Here are five awesome Mediterranean meal plans.
Day 1 Meal Plan
- Breakfast: Greek yogurt parfait using a Greek yogurt base, add slivered almonds, pumpkin seeds, and a sprinkle of granola. Next, drizzle a tiny bit of honey over the top. It’s a healthier version of this Starbuck’s favorite.
- Morning Snack: Handful of walnuts with an apple
- Lunch: Toasted pita with hummus, cut up peppers, onions, tomatoes, cucumbers, a few pitted kalamata olives, and a sprinkle of feta cheese.
- Afternoon snack: two hard boiled eggs
- Dinner: Two servings of roasted lemon and dill salmon (one for dinner and one to use for lunch tomorrow).
Day 2 Meal Plan
- Breakfast: Quinoa and banana ‘oatmeal’ with chopped walnuts, hazelnuts, and a dash of cinnamon.
- Morning Snack: One hard boiled egg
- Lunch: Greek style salad (red onions, black olives, cucumbers, tomatoes, feta, and pepperoncinis) topped with the salmon from last night.

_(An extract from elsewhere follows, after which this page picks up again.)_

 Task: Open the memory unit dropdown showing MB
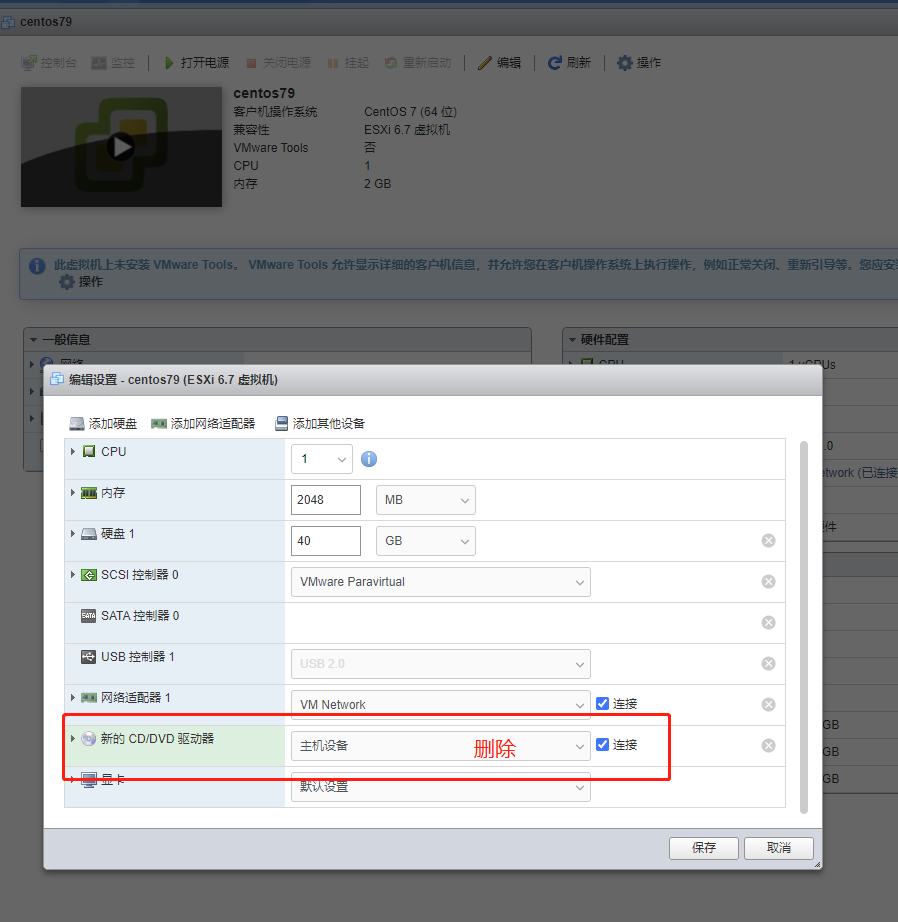(425, 500)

- Afternoon snack: 2nd hard boiled egg
- Dinner: Mediterranean shrimp skillet with a side of homemade tabbouleh. I’ll make a big batch of the tabbouleh so I can use it for lunch the next day.
Day 3 Meal Plan
- Breakfast: Two pieces of whole wheat bread with slices of avocado, sprinkled with feta, and topped with a sunny side up egg.

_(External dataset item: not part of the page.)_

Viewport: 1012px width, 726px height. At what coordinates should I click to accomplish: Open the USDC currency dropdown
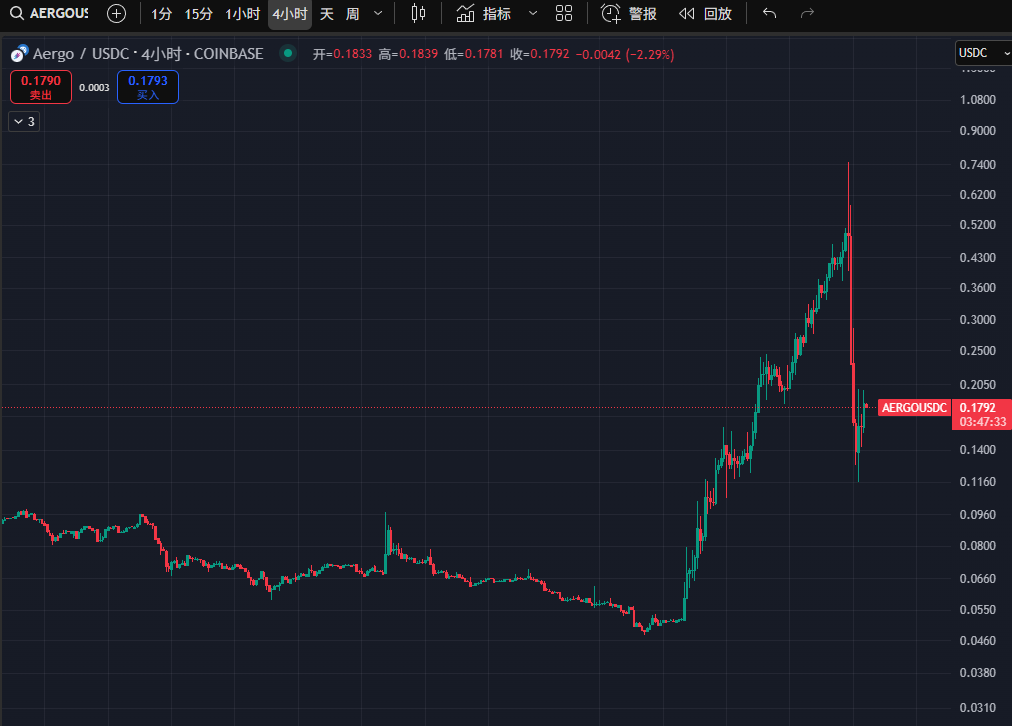click(x=978, y=53)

- Morning Snack: Greek yogurt parfait like the one in Day 1’s plan.
- Lunch: Homemade tabbouleh from previous night with a toasted pita.
- Afternoon snack: Slices of tomato, fresh basil, some low-fat mozzarella, and some olives drizzled in olive oil.
- Dinner: Lamb meatballs with a Lemon-Cumin Greek Yogurt sauce. (Again, I’ll make a big batch of these so I have some for lunch the next day)
Day 4 Meal Plan
- Breakfast: Mediterranean frittata, which I’ll use for tomorrow’s breakfast too.
- Morning Snack: Handful of almonds and some mixed berries
- Lunch: Leftover meatballs from Day 3 with some pita
- Afternoon snack: Hummus with freshly sliced peppers and carrots
- Dinner: Fit Men Cook’s Mediterranean Inspired Quinoa, which I’ll use for lunch the next day too.
Day 5 Meal Plan
- Breakfast: The rest of the Mediterranean frittata
- Morning Snack: Greek yogurt with a side of fresh fruit
- Lunch: Leftover quinoa salad from the previous night
- Afternoon snack: Lemon parmesan chickpea salad
- Dinner: Tomato, olive, and thyme white fish fillets
As you can see from these easy meal plans, following the Mediterranean diet not only offers healthy and flavorful options, but it can also save you money since most of the ingredients are relatively inexpensive and can be used for multiple meals.